# [Records to use]

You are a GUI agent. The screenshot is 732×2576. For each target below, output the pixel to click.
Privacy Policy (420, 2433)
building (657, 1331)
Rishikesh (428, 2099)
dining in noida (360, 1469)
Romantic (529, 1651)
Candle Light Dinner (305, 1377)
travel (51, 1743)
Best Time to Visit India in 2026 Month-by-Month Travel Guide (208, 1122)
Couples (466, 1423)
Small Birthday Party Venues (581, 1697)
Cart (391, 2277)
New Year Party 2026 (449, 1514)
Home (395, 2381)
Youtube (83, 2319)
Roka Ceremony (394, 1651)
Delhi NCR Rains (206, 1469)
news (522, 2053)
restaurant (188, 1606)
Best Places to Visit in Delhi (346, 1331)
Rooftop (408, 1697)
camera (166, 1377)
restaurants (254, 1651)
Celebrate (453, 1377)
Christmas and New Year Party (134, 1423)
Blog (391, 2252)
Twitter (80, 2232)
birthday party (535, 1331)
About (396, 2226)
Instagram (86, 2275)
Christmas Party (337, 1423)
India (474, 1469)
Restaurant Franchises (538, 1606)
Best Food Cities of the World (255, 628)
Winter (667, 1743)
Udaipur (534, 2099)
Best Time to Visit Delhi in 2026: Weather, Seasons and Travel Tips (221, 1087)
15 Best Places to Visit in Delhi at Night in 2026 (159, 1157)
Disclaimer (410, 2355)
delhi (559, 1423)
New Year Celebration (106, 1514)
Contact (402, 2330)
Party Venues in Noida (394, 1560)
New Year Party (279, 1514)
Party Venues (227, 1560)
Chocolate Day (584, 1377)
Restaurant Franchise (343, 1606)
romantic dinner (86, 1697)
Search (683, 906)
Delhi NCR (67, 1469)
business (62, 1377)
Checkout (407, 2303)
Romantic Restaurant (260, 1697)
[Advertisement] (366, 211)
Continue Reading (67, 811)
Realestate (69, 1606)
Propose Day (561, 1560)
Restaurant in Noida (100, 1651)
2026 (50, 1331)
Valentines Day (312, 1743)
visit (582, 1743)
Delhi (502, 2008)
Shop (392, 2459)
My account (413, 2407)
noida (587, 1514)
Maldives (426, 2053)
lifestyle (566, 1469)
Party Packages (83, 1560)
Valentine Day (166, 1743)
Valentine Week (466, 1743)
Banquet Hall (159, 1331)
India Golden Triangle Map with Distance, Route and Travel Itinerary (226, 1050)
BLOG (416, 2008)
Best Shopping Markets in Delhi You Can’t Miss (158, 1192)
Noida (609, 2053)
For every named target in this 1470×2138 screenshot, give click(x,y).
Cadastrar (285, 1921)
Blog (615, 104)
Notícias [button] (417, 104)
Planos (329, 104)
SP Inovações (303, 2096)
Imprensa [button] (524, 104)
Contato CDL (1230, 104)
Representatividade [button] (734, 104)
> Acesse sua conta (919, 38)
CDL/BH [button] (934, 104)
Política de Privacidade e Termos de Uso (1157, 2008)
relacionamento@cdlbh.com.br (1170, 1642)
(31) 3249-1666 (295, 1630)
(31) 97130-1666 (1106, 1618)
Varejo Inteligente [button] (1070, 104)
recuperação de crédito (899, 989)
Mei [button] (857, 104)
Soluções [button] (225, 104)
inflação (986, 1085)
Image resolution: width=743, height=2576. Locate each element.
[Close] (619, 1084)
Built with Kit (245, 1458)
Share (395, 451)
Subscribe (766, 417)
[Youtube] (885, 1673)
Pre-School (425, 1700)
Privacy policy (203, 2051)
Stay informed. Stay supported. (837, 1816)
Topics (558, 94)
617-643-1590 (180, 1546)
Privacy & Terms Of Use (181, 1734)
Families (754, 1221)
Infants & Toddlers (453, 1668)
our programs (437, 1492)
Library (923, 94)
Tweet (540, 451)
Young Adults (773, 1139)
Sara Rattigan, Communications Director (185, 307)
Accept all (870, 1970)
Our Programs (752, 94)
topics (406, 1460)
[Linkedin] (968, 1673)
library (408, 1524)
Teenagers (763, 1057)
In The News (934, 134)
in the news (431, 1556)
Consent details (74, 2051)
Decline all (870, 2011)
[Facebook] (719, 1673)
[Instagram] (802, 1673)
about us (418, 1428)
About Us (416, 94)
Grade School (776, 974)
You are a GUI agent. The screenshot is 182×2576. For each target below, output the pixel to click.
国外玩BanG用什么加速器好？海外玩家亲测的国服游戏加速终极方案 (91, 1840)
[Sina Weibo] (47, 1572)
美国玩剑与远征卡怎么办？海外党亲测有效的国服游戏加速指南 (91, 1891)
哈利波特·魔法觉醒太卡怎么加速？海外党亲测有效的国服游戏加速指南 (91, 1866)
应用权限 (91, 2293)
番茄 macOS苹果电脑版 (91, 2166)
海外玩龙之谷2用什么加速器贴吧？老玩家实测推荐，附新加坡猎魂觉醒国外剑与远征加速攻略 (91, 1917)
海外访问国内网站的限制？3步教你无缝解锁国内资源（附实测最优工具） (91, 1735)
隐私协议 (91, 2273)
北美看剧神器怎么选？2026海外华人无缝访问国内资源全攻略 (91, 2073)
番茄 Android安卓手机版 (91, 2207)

# [To do]
From the entries above, give again exactly the lines running from the line with "Celebrate (453, 1377)" to the line with "Realestate (69, 1606)"; include both of those lines.

# [Answer to the exercise]
Celebrate (453, 1377)
Christmas and New Year Party (134, 1423)
Blog (391, 2252)
Twitter (80, 2232)
birthday party (535, 1331)
About (396, 2226)
Instagram (86, 2275)
Christmas Party (337, 1423)
India (474, 1469)
Restaurant Franchises (538, 1606)
Best Food Cities of the World (255, 628)
Winter (667, 1743)
Udaipur (534, 2099)
Best Time to Visit Delhi in 2026: Weather, Seasons and Travel Tips (221, 1087)
15 Best Places to Visit in Delhi at Night in 2026 (159, 1157)
Disclaimer (410, 2355)
delhi (559, 1423)
New Year Celebration (106, 1514)
Contact (402, 2330)
Party Venues in Noida (394, 1560)
New Year Party (279, 1514)
Party Venues (227, 1560)
Chocolate Day (584, 1377)
Restaurant Franchise (343, 1606)
romantic dinner (86, 1697)
Search (683, 906)
Delhi NCR (67, 1469)
business (62, 1377)
Checkout (407, 2303)
Romantic Restaurant (260, 1697)
[Advertisement] (366, 211)
Continue Reading (67, 811)
Realestate (69, 1606)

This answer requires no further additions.